Who did tell Adam and Eve they were naked? Scripture says that they
discovered it. I find myself wondering about what they discovered. Was it
really just that they were wearing no clothing, or did they discover that they
were lacking other things that were far more important? Was the clothing issue a
distraction? God seems to suggest that it was because He asks about the tree –
the real problem. It is only after he deals with the consequences of the real
problem that He kills animals to provide them with clothing. But it’s worth
noting that He did deal with that issue, too.

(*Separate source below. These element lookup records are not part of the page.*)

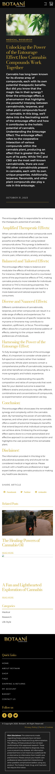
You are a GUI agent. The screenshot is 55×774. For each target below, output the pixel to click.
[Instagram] (10, 715)
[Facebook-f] (4, 715)
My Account (9, 689)
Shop (5, 673)
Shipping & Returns (13, 684)
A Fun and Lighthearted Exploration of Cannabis (22, 587)
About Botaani (11, 668)
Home (5, 663)
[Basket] (51, 4)
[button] (10, 492)
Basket (6, 694)
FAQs (5, 678)
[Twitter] (15, 715)
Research (25, 40)
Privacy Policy (31, 727)
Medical (11, 40)
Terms (41, 727)
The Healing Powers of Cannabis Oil (21, 542)
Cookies (49, 727)
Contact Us (9, 699)
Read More (7, 553)
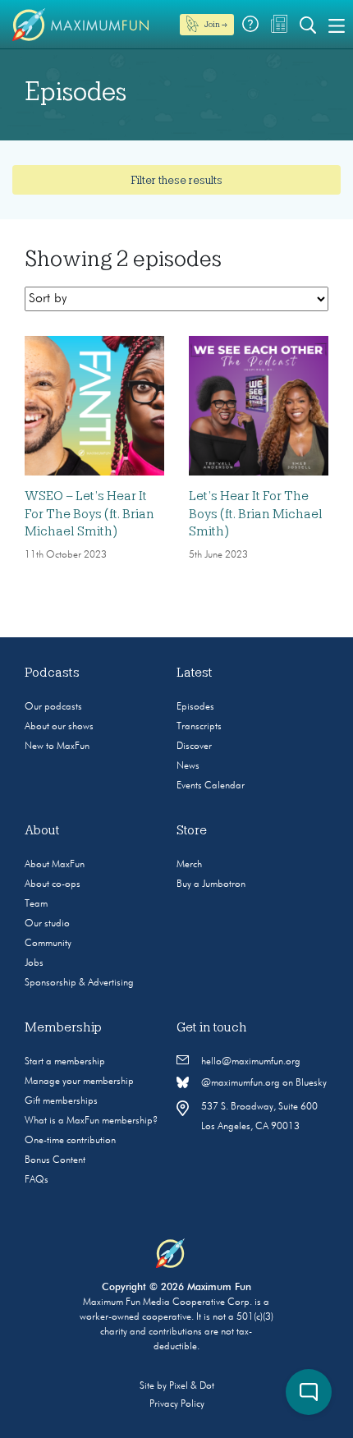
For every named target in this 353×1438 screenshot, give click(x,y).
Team (36, 904)
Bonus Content (55, 1160)
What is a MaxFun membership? (91, 1121)
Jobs (34, 963)
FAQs (36, 1180)
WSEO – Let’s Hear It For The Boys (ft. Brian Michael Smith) (89, 514)
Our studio (47, 924)
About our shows (59, 727)
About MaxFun (55, 865)
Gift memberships (61, 1101)
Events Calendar (210, 786)
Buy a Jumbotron (210, 884)
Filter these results (176, 179)
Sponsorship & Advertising (79, 983)
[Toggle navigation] (336, 24)
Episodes (195, 707)
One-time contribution (70, 1141)
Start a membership (65, 1062)
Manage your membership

So, from Adam and Eve to me and you. Well, to me anyway. It seems to me
I spend half my life whining about what a miserable failure I am in one way or
another. Every now and again, this passage comes to mind as I lament. Who told
me that I’m a failure? Most of the time, it’s not God. In fact, it tends to be
me, and my definition is that things are not exactly the way I want them to be.
So what if, instead of confirming yet again to ourselves that everyone
around us must be laughing at what useless failures we are, we ran to God and
cried, “I’m a failure!” Would He say, “So what?” or would He ask, “Who told you
that you were a failure?” What if we confessed that we had told ourselves?
I doubt God would do exactly the same thing every time, but one thing He
would do is deal with the truth of the matter. We might actually be a failure,
or we might not. He would probably deal in some way with the failure itself in
addition to our feelings about it.
As I thought about this, a story I’ve told before came to mind. A
speaker told of her daughter coming home one day upset because someone at
school had called her “short.” The mother put an arm around the girl and said, “Well,
Honey, you are short.” Then she helped the girl reframe the issue. Being
short wasn’t a bad thing or a good thing, it was just a thing.
Being a failure may just be a thing, too.